← Back to context

Comment by nsagent

10 months ago

If this does indeed beat all the closed source models, then I'm flabbergasted. The amount of time and resources Google, OpenAI, and Anthropic have put into improving the models to only be beaten in a couple weeks by two people (who as far as I know do not have PhDs and years of research experience) would be a pretty crazy feat.

That said, I'm withholding judgment on how likely the claims are. A friend who developed NoCha [1] is running the model on that benchmark, which will really stress test its ability to reason over full novels. I'll reserve judgement until then.

[1]: https://novelchallenge.github.io/

PhDs aren't relevant. It's more just a certificate that you can learn to learn and stay committed to hard and challenging things. It does give bonus points to VCs, because it's seems to be easier to market to other VCs, same applies for hedge funds.

And with fine tuning, there's zero math needed, it's a bit of common sense, and a lot's of data optimization.

  • I wouldn't say that PhD's aren't relevant.

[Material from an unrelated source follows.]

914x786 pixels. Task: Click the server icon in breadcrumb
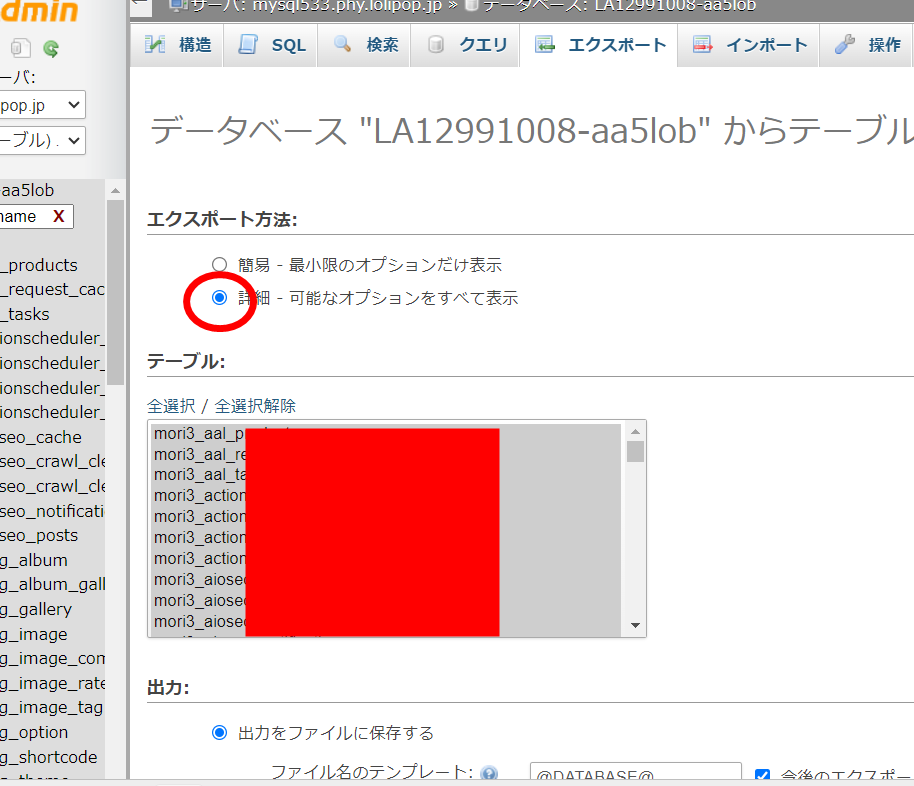pyautogui.click(x=178, y=5)
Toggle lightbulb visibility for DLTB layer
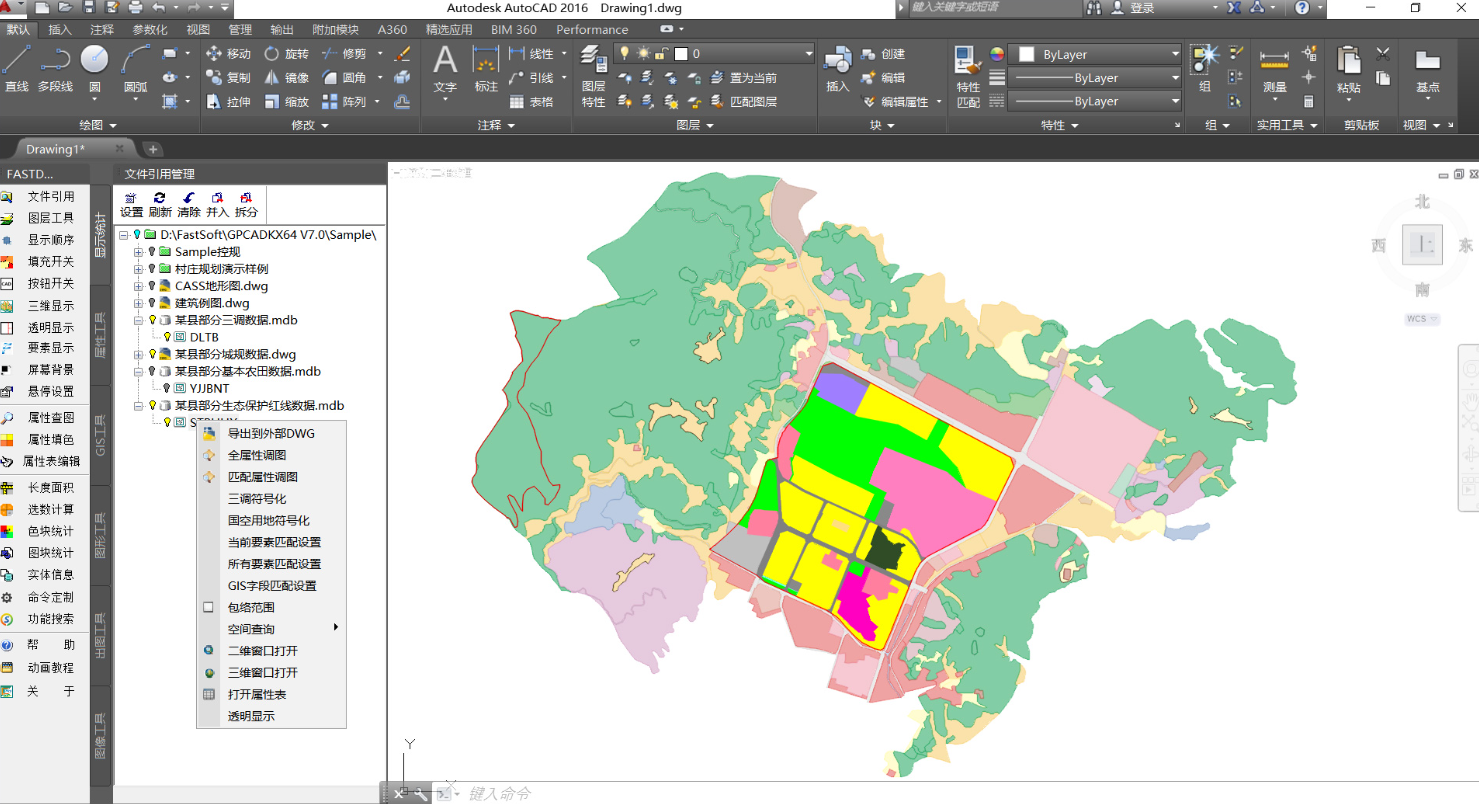 [167, 337]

Remember a lot of this subsequent "bumps, steps and leaps" advancement has come _after_ the initial work by the OpenAI's etc. "Standing on the shoulders of giants" is a thing.

Anyone have or know of a list of LLM challenges like this? Targeted use cases with unpublished test data?

One question about the Novels challenge: as there are two true/false questions, a random pick of answer will give a 25% success rate right? How do some model manage to be below 25?